A few things to consider. Remember that there can be multiple aggregates on the system, each of which can consist of multiple raid groups - aggr status -r will show the raid groups.
You can have two failed drives in every aggregate and still not lose data, because each aggregate is a seperate entity. In addition, you can lose two drives in each raid group of a _single_ aggregate without losing data, because each raid group is in its own raid-dp setup. So, if you have an aggregate with 4 raid-dp raid groups, you could lose 8 drives, as long as two come from each raid group, without losing data. For the record, I've seen this - an entire shelf powered off, but only two drives from that shelf were in any single raid group, so no data loss.

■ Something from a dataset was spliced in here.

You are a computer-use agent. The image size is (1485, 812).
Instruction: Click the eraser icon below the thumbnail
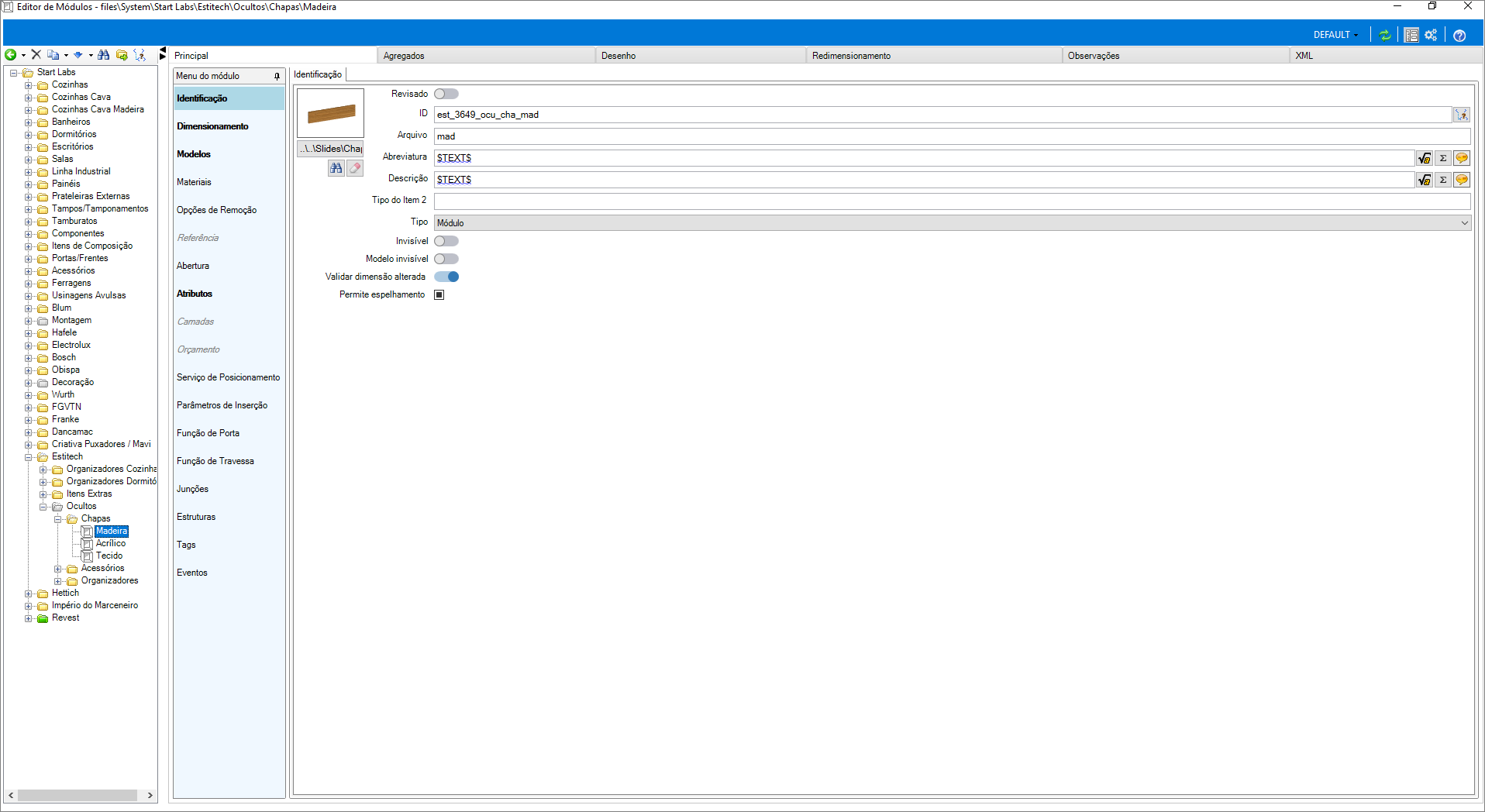tap(355, 168)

If you lost a third drive in a raid-dp raid group, that raid group would fail and the aggregate would go offline, and you'd lose data. Not sure if a failover would happen - assuming dual path HA, if the drive is down on one controller it'll be down on the other also. Also not sure if raid.timeout would shut the system down - I don't know that an offline aggregate constitutes a degraded state. Degraded implies that it's still running, which it isn't, technically.
I did a quick look, but couldn't find anything to describe what happens when you lose that third drive. This link (https://kb.netapp.com/support/index?page=content&id=3013638) hints that the controller will panic, but it is a different situation (media error on rebuild). One of the links is to article 2014172, which says to call support in the rare event that there was actually another disk failure - so maybe they don't publish what happens in that case.